[start Material for the task]
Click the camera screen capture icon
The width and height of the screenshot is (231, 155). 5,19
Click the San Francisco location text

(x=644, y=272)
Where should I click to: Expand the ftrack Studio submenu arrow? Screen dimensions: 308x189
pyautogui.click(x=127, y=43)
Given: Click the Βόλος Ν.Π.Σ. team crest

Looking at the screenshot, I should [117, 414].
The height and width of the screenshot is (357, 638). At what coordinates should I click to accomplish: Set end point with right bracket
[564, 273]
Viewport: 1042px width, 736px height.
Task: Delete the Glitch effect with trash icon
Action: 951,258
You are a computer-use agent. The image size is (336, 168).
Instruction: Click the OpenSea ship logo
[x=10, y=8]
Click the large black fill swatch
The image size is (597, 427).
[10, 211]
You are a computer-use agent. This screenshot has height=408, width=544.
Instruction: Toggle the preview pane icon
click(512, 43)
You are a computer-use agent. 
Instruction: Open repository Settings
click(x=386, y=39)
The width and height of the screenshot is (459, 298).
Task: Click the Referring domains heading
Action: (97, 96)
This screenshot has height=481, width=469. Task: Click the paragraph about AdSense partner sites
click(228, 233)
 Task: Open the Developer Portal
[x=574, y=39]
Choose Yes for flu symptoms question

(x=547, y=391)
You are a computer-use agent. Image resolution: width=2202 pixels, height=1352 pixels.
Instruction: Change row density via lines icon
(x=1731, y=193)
[end Material for the task]
Rewrite every line of the rows above as a numbered list, and leave out the blank lines.

* _Exercise result_
1. Click the camera screen capture icon
2. The width and height of the screenshot is (231, 155). 5,19
3. Click the San Francisco location text
4. (x=644, y=272)
5. Where should I click to: Expand the ftrack Studio submenu arrow? Screen dimensions: 308x189
6. pyautogui.click(x=127, y=43)
7. Given: Click the Βόλος Ν.Π.Σ. team crest
8. Looking at the screenshot, I should [117, 414].
9. The height and width of the screenshot is (357, 638). At what coordinates should I click to accomplish: Set end point with right bracket
10. [564, 273]
11. Viewport: 1042px width, 736px height.
12. Task: Delete the Glitch effect with trash icon
13. Action: 951,258
14. You are a computer-use agent. The image size is (336, 168).
15. Instruction: Click the OpenSea ship logo
16. [x=10, y=8]
17. Click the large black fill swatch
18. The image size is (597, 427).
19. [10, 211]
20. You are a computer-use agent. This screenshot has height=408, width=544.
21. Instruction: Toggle the preview pane icon
22. click(512, 43)
23. You are a computer-use agent. 
24. Instruction: Open repository Settings
25. click(x=386, y=39)
26. The width and height of the screenshot is (459, 298).
27. Task: Click the Referring domains heading
28. Action: (97, 96)
29. This screenshot has height=481, width=469. Task: Click the paragraph about AdSense partner sites
30. click(228, 233)
31.  Task: Open the Developer Portal
32. [x=574, y=39]
33. Choose Yes for flu symptoms question
34. (x=547, y=391)
35. You are a computer-use agent. Image resolution: width=2202 pixels, height=1352 pixels.
36. Instruction: Change row density via lines icon
37. (x=1731, y=193)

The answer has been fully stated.